Selic atinge 12,75%; o que não fazer em períodos de juros altos?

A taxa básica de juros atingiu 12,75% ao ano nesta quarta-feira (4) e deve continuar subindo para conter a inflação, que teve a maior prévia mensal para abril em 27 anos (1,73%), segundo o IBGE (Instituto Brasileiro de Geografia e Estatística).

O Banco Central, ao anunciar o aumento da Selic, sinalizou que deverá elevar o juros, com menor magnitude, na próxima reunião do Copom (Comitê de Política Monetária), em junho. É esperado uma nova alta de 0,5 ponto percentual, e que a taxa encerre o ano em 13,25%.

Mas algumas decisões financeiras durante o período de juros altos podem ser perigosas e acabar complicando as finanças. O principal problema é que quando essa taxa está elevada o crédito fica mais caro.

O especialista da Xpeed School, braço de educação financeira da XP Investimentos, Thiago Godoy, explica que a taxa de juros é o valor do dinheiro no tempo. “É como se fosse um aluguel que você paga para pegar uma quantia emprestada ou que você recebe quando empresta para alguém. As instituições financeiras fazem então essa intermediação entre quem poupa e investe e quem precisa do dinheiro, ou seja, pegar um empréstimo”, afirma.

Os juros básicos (Selic) influenciam as aplicações, investimentos e empréstimos. Se esse percentual sobe, o custo do dinheiro aumenta também. “Fica mais caro pegar empréstimo, crédito, financiamento. Fica mais caro consumir. Essa redução do consumo é o que acaba forçando uma queda na inflação”, explica Godoy.

Agora, com a Selic elevada, não é um bom momento para pensar em pegar crédito. “Pagar juros se torna pior ainda do que já é quando os juros estão baixos. Não é indicado você ficar fazendo empréstimos, financiamentos, nem dívidas”, destaca o economista.

Mas Godoy ressalta que há ainda outras variáveis que podem entrar no dilema de pegar ou não crédito. “No caso do financiamento imobiliário, por exemplo, vai variar muito, esse é um investimento que é o sonho de muitas famílias. Então, se for realmente algo que não pode ser adiado tem que ver se há formas de negociar os juros, buscar financiamentos mais baratos, porque esse de fato é momento mais difícil para fazer qualquer financiamento”, explica.

Fazer longas prestações na hora de comprar também não é recomendado, já que isso pode ajudar você a se endividar. “Não é indicando ficar passando seu dinheiro, deixá-lo para pagar parcelas lá na frente. Você vai acabar pagando mais juros em tudo. Além disso, quando você começa a ter muitas coisas em parcela é mais fácil se desorganizar, a sua renda fica comprometida. Boa parte do que entra já sai. Agora é hora de segurar o freio”, analisa Godoy.

“Além disso, ao parcelar tudo, você começa a ter muitas prestações. É mais fácil você se desorganizar e acaba tendo a sua renda comprometida. Boa parte da renda que entra já sai. Agora é hora de segurar o freio”, recomenta o especialista em educação financeira da Xpeed School.
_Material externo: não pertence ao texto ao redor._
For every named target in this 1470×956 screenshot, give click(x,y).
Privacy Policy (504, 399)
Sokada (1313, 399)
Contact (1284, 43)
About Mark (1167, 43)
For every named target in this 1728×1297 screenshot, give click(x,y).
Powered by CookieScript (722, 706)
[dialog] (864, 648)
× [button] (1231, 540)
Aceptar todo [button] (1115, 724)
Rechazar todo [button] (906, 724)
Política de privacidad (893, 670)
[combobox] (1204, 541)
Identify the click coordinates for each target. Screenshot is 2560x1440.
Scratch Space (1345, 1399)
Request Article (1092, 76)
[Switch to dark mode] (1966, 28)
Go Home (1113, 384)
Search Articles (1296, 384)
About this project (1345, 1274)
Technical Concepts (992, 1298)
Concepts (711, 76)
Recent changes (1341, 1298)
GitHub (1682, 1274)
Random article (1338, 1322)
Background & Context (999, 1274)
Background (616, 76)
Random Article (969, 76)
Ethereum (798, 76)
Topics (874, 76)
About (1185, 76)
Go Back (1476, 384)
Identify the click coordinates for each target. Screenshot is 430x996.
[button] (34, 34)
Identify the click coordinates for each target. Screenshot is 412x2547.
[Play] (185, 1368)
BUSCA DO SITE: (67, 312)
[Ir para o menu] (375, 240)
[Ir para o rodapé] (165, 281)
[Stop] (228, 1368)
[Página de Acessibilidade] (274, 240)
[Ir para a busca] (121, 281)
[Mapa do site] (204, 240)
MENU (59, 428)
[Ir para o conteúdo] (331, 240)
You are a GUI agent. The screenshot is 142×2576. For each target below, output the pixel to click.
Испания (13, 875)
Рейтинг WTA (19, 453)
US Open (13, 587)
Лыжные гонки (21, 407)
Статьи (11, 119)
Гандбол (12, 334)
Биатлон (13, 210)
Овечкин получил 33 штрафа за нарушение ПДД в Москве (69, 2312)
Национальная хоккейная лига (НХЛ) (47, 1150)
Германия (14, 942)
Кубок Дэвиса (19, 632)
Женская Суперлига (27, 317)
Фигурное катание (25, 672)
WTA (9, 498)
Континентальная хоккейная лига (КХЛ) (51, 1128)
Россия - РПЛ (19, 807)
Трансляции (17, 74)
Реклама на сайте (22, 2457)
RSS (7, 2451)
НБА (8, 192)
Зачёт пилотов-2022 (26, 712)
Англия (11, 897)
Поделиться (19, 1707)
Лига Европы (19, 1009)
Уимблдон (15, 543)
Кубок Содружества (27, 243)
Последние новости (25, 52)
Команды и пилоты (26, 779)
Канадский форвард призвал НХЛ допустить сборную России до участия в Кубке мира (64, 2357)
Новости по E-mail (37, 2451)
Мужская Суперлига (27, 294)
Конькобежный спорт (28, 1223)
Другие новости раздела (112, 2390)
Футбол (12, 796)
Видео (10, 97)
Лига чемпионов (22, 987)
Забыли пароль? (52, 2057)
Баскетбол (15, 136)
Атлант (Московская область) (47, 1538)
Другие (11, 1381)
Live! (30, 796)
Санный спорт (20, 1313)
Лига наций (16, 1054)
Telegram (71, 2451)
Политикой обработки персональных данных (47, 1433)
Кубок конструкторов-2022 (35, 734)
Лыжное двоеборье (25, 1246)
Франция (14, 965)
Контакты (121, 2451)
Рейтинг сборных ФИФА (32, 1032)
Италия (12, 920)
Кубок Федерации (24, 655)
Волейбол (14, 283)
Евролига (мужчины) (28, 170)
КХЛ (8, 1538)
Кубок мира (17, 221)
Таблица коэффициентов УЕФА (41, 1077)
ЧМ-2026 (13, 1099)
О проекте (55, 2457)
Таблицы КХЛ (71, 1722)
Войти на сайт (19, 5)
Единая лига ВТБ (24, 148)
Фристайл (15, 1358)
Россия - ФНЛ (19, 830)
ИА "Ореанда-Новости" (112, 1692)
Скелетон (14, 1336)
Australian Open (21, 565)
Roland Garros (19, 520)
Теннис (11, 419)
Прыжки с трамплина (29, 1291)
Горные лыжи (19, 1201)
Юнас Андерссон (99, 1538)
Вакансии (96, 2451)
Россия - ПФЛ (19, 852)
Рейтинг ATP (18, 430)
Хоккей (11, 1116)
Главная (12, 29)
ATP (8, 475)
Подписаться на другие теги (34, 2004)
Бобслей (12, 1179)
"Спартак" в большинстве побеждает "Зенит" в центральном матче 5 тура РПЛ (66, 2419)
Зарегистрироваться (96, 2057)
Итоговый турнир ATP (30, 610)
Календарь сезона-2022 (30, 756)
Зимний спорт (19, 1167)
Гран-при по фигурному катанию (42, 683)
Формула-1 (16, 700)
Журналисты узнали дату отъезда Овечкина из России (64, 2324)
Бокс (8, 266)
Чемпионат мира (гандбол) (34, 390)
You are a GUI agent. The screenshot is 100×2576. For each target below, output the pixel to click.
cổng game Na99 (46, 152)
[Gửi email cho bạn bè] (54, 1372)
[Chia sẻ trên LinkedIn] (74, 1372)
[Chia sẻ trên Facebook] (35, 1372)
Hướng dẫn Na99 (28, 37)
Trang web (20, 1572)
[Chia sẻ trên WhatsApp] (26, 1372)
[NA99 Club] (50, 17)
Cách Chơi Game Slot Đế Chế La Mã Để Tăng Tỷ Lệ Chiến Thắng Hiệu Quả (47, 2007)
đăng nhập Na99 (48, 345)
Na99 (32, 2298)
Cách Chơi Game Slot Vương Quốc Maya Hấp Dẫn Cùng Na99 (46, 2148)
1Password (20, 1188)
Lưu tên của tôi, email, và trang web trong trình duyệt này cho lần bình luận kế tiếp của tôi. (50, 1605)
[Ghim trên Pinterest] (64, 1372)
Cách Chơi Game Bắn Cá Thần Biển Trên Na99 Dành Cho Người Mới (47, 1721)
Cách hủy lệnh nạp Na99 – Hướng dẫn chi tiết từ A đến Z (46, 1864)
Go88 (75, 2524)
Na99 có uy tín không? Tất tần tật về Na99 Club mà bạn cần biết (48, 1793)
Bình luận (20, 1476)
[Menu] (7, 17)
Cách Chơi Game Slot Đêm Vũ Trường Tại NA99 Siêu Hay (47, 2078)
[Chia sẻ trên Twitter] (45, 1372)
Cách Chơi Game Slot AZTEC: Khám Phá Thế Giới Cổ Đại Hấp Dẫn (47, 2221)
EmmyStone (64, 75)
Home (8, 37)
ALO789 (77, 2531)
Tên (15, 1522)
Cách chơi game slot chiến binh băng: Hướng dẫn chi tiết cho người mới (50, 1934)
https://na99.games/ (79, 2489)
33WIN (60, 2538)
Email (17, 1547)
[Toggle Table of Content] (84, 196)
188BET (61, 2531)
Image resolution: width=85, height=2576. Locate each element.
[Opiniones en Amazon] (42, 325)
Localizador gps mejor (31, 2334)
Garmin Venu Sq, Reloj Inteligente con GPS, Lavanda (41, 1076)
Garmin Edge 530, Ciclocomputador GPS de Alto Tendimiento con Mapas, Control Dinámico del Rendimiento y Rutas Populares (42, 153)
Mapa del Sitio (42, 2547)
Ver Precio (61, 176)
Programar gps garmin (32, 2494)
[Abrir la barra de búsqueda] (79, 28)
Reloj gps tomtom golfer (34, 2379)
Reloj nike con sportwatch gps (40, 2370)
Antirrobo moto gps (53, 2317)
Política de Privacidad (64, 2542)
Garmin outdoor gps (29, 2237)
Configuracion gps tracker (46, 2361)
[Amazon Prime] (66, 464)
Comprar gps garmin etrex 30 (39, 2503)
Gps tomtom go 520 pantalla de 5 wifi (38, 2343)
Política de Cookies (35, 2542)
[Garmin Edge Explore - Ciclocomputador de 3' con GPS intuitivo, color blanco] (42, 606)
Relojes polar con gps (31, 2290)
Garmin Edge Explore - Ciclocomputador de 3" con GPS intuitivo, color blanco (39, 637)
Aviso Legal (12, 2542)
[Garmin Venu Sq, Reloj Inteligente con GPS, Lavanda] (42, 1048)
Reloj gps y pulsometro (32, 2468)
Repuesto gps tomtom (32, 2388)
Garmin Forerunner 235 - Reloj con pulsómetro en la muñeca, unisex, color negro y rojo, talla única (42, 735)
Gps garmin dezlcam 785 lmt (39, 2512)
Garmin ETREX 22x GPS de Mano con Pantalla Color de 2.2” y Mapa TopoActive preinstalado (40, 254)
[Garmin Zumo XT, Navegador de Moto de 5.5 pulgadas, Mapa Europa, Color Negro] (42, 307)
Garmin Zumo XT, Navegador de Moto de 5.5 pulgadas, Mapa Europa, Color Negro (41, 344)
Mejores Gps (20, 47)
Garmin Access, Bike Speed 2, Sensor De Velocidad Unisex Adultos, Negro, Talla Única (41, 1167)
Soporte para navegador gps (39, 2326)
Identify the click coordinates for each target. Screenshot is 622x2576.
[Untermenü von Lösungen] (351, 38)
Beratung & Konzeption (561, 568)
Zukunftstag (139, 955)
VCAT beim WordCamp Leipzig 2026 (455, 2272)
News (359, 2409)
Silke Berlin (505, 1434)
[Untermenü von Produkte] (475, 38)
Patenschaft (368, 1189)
Segundo Thiago Godoy, o melhor momento para se tornar um investidor é agora, quando os juros estão subindo, já que esse se torna um período propício para isso. Mas o economista avalia que a melhor aplicação deve levar em conta alguns fatores, como o quanto você precisa de liquidez, se o perfil da pessoa tem mais aversão ao risco ou menos e os objetivos daquele investimento.

Quando a taxa de juros está alta a renda fixa fica mais atrativa. “No geral, ela tem menos riscos, fica barata e vai estar rendendo significativamente bem. Então, com investimentos da renda fixa atrelados à Selic você consegue ter uma rentabilidade legal. Apostar na renda variável acaba ficando mais arriscado e a rentabilidade é variável”, indica Godoy.

Outra dica são os investimentos com juros pós-fixados. “Nesse caso, o percentual de rentabilidade vai depender de outros fatores, que são a variação da taxa de juros ou da inflação. É muito usado em LCI, LCA, também tem no tesouro direto, tesouro Selic, tesouro IPCA. Os títulos com juros pós-fixados vão subir, porque vão acompanhar essa variação para cima da Selic. Já se diminuísse, os investimentos iriam reduzir”, explica o economista.